What the task asks
Report the number of lines in the entries below that include the word "artificielle", and nothing else.

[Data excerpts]
*** Begin section ***

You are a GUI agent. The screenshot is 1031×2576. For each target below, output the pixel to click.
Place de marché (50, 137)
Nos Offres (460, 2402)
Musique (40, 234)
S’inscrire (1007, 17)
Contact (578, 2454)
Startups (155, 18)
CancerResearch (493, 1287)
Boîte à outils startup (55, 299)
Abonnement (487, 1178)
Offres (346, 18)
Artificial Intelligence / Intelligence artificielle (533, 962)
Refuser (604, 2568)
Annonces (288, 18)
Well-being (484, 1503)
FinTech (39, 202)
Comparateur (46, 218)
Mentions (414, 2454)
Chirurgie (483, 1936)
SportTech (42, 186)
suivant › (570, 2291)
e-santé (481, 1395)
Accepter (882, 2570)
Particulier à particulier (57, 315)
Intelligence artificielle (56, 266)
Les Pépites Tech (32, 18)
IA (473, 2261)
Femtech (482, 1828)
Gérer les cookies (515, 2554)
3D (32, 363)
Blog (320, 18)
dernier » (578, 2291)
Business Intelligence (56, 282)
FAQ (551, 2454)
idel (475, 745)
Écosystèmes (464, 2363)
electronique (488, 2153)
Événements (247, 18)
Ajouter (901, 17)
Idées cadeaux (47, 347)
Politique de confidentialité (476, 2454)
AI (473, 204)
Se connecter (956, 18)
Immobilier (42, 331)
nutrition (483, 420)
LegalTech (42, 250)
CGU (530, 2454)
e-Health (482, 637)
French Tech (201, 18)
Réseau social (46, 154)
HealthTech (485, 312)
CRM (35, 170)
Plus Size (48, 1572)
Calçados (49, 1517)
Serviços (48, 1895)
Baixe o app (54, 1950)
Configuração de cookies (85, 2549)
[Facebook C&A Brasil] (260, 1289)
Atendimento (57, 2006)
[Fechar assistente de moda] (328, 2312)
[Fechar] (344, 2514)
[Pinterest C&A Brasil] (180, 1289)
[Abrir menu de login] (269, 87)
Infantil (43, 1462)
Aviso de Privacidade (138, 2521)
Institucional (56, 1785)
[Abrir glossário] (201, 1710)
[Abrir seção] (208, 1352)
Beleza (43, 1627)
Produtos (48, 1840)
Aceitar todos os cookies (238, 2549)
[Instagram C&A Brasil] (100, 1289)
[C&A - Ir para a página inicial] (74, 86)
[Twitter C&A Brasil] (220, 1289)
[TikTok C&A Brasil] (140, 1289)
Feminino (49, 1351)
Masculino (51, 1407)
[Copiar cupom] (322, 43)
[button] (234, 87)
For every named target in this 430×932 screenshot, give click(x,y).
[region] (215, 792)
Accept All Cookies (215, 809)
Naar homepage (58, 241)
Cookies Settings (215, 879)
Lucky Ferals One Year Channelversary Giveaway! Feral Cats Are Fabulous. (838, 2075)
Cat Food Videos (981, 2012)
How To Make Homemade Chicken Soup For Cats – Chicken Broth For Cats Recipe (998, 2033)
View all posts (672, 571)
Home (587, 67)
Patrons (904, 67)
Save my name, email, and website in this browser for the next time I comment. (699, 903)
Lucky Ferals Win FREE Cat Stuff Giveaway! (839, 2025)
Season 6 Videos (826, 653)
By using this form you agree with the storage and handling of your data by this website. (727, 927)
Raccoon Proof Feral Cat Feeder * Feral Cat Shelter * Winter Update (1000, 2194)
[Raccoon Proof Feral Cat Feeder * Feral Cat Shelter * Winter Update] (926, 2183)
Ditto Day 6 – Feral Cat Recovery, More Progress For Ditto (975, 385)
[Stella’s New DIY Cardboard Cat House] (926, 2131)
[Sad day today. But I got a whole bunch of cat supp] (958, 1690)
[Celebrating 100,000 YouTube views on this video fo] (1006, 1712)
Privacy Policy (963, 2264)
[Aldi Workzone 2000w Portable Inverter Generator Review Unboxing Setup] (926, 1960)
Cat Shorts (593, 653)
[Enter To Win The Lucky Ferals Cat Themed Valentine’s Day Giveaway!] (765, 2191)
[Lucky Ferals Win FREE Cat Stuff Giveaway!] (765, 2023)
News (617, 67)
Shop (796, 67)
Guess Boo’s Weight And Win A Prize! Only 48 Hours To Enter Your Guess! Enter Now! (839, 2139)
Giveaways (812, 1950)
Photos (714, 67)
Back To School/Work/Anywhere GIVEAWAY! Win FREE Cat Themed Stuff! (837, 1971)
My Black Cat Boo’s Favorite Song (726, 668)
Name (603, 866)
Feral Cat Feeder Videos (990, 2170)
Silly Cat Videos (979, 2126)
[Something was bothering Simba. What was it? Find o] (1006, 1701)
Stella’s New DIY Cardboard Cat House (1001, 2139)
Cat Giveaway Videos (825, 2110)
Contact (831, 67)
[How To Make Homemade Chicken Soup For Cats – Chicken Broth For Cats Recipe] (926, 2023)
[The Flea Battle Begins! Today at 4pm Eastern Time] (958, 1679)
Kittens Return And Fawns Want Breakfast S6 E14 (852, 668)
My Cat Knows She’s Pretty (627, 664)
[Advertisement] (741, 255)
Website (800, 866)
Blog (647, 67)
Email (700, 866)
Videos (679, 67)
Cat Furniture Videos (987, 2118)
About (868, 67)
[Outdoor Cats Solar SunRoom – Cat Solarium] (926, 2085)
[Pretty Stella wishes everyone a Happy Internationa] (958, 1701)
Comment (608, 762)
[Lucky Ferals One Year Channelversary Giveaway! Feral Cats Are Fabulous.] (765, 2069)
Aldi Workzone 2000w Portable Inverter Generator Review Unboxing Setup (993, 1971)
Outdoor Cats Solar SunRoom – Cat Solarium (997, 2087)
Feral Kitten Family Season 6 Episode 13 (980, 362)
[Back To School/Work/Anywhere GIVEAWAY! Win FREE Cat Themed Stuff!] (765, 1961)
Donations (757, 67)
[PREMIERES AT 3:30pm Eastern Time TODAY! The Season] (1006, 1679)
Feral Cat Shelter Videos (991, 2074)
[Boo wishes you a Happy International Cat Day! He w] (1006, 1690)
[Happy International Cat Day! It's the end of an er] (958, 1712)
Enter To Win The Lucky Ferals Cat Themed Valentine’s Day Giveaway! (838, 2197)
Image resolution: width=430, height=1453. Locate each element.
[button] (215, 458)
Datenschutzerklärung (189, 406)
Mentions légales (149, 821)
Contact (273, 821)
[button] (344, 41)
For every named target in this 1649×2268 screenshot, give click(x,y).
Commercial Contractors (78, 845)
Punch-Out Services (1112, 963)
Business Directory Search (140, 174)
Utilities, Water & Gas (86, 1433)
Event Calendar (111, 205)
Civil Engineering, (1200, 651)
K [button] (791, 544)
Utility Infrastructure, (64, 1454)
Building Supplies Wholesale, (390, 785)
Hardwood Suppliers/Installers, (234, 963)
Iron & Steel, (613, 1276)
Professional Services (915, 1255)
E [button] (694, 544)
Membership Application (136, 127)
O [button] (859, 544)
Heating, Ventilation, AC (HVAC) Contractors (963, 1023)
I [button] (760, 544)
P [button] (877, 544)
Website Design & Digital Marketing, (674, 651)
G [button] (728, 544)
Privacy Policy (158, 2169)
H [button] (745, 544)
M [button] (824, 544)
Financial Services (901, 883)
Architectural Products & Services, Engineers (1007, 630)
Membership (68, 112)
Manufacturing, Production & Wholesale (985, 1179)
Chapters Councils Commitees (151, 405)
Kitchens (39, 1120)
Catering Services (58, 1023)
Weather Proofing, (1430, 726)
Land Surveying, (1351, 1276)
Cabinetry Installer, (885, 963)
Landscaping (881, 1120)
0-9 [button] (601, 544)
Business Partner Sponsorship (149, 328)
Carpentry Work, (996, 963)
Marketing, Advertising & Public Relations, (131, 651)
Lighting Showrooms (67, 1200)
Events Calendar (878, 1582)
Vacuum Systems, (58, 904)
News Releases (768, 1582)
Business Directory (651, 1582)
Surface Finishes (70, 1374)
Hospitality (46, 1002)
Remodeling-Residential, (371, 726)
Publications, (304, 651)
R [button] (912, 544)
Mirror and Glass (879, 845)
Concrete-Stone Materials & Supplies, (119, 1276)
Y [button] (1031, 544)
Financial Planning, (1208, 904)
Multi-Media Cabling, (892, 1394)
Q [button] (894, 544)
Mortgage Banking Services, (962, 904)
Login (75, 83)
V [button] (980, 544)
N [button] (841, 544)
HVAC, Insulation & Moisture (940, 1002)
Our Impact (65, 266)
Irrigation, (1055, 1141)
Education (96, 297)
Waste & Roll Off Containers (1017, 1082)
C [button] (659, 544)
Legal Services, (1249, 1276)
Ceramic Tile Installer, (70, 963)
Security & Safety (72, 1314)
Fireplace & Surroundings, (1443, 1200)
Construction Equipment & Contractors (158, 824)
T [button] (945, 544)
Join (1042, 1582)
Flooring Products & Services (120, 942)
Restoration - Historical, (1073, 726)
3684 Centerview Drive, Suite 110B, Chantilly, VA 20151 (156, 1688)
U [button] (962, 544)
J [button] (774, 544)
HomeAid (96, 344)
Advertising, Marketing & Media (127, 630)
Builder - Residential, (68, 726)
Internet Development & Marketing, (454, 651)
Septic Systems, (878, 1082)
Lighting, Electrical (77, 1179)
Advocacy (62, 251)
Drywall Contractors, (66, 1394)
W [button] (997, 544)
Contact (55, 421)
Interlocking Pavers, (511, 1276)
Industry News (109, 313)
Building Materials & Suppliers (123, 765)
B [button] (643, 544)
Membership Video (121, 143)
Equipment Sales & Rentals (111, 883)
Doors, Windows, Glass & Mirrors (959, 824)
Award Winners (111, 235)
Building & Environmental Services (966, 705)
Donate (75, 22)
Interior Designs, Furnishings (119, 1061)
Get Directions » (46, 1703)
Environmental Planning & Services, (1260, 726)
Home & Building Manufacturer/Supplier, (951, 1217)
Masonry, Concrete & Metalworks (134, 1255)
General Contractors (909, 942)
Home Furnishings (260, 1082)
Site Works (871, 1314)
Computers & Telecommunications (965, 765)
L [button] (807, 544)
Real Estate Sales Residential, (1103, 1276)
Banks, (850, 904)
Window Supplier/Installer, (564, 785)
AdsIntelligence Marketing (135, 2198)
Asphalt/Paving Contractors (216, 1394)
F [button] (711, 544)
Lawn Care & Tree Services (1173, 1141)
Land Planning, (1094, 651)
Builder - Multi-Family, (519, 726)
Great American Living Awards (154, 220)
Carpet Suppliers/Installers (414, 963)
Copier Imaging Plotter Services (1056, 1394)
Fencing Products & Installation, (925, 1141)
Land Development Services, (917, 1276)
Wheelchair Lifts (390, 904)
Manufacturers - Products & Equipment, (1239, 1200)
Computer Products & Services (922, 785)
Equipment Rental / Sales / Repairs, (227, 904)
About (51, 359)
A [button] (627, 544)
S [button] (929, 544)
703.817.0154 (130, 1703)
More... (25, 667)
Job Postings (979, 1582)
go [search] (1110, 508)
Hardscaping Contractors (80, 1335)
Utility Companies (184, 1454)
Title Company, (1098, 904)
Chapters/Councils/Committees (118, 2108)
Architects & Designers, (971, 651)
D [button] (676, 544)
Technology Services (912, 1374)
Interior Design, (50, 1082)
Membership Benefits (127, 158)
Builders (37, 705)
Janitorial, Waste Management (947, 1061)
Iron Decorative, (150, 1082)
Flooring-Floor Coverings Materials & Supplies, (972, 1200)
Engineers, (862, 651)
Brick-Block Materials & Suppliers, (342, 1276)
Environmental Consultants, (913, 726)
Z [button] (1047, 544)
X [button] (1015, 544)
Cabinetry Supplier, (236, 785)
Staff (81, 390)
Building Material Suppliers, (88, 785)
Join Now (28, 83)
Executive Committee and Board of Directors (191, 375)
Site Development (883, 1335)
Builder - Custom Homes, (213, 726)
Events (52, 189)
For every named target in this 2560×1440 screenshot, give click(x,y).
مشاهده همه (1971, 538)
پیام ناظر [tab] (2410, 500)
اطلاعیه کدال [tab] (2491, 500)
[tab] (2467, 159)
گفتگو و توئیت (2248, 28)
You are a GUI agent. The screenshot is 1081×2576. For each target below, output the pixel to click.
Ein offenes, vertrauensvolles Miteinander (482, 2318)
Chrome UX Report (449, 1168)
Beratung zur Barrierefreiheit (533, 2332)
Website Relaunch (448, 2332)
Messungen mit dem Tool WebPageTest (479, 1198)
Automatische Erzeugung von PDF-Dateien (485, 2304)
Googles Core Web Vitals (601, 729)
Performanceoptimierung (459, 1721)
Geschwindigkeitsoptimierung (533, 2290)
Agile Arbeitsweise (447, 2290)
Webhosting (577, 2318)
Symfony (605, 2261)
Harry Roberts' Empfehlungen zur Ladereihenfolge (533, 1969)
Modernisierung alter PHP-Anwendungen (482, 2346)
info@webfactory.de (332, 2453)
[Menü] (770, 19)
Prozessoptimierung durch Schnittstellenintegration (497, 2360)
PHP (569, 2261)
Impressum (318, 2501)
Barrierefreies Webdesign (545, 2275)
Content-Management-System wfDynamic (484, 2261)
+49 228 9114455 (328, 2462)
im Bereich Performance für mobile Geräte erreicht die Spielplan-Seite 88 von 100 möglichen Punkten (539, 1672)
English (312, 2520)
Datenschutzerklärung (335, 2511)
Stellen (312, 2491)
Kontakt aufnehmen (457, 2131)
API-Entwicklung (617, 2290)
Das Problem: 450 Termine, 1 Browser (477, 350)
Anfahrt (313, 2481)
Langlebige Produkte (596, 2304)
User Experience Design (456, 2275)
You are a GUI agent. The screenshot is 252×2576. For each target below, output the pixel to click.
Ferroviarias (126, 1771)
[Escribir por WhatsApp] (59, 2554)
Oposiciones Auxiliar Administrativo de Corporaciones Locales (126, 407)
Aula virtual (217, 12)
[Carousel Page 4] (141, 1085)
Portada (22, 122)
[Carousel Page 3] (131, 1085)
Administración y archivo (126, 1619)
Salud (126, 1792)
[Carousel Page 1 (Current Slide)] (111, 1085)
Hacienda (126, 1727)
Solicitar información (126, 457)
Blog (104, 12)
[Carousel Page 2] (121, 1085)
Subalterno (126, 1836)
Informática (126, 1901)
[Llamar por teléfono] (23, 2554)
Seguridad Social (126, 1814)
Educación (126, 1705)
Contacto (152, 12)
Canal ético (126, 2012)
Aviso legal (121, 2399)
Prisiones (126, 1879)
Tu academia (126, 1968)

*** End section ***

Task answer
2